Find "Utställningar (318, 100)" in the records that follow; print that line and each subsequent line through the last one, verbatim and with nothing added.

--- Source information Enclosed Below ---

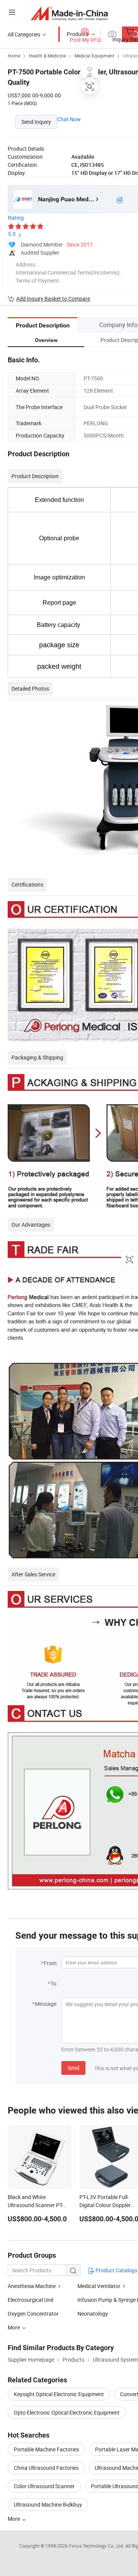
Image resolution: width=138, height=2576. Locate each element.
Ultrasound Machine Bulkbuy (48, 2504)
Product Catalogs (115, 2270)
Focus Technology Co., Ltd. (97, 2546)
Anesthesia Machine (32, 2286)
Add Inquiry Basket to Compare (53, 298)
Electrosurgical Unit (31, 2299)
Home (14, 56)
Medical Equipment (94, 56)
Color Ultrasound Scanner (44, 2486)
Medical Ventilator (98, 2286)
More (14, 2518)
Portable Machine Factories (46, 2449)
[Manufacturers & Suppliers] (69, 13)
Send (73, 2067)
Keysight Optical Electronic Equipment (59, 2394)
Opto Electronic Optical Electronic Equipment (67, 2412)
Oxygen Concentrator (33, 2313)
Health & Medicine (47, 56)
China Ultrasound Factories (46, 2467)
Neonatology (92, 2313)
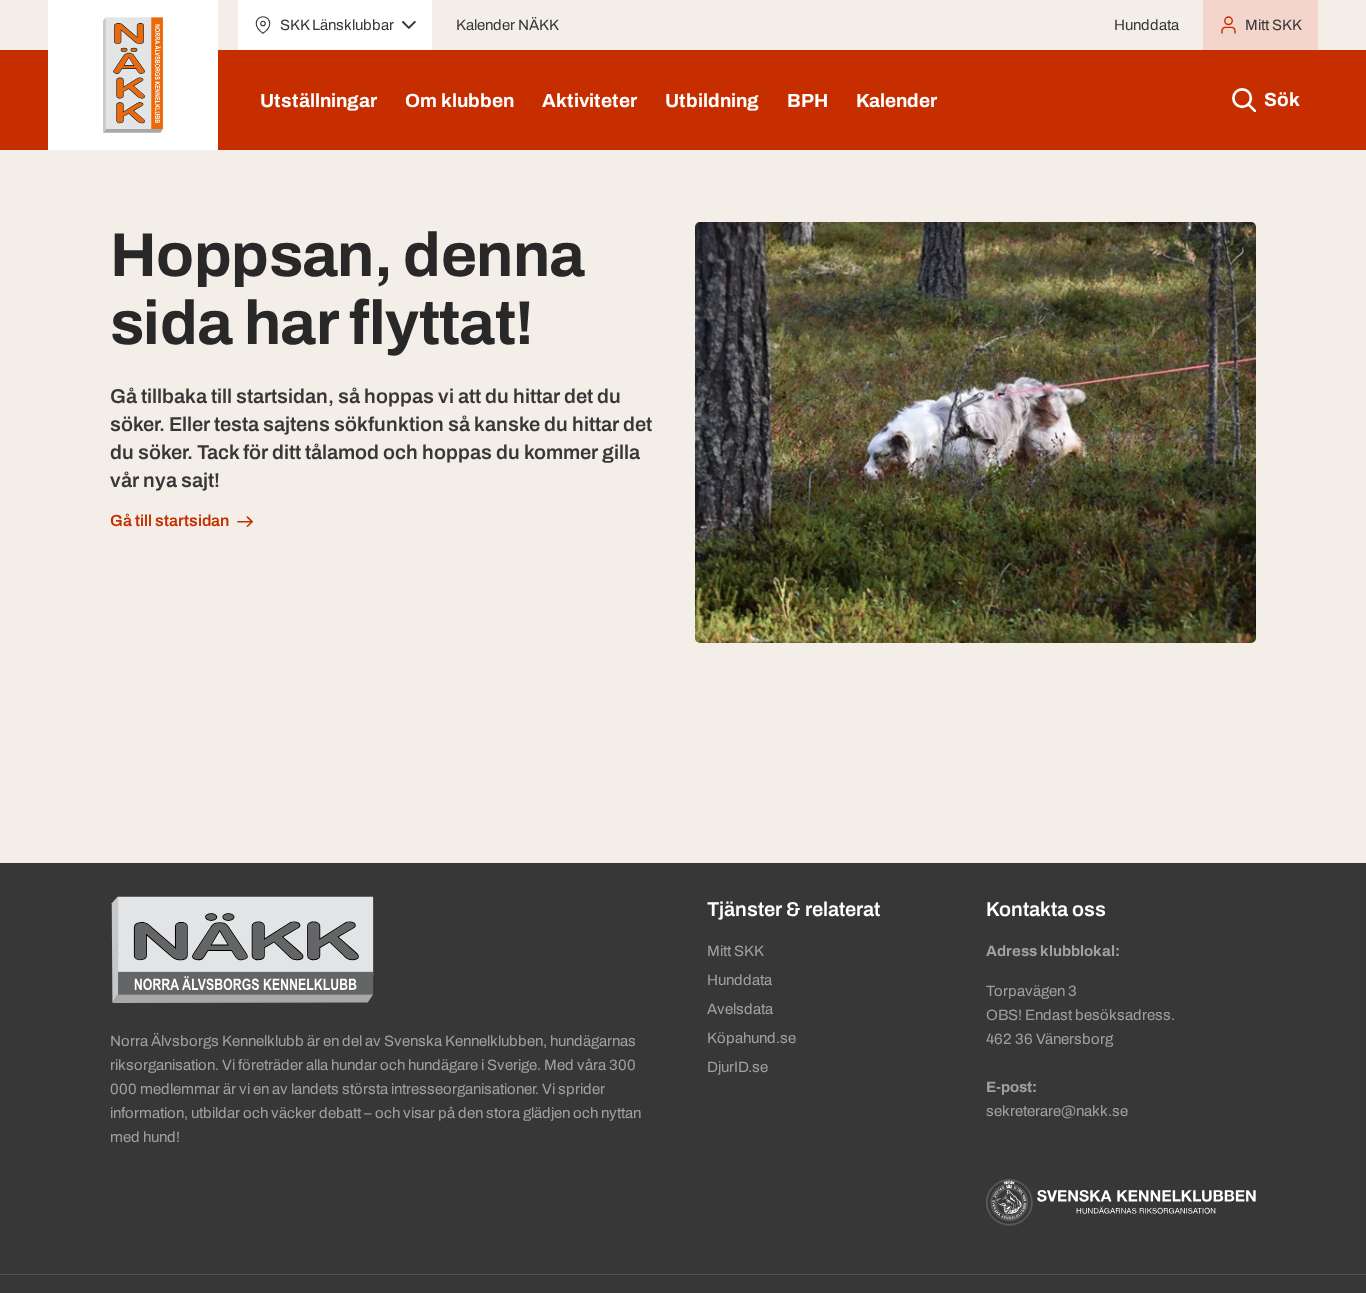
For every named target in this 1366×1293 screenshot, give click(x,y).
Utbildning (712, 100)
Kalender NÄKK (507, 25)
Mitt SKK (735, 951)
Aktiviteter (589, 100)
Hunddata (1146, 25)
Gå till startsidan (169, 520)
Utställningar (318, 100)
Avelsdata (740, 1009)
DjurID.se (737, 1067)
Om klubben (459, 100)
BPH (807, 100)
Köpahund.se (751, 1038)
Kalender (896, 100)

--- End of Enclosed Source information ---

§ Answer to the problem:
Utställningar (318, 100)
Avelsdata (740, 1009)
DjurID.se (737, 1067)
Om klubben (459, 100)
BPH (807, 100)
Köpahund.se (751, 1038)
Kalender (896, 100)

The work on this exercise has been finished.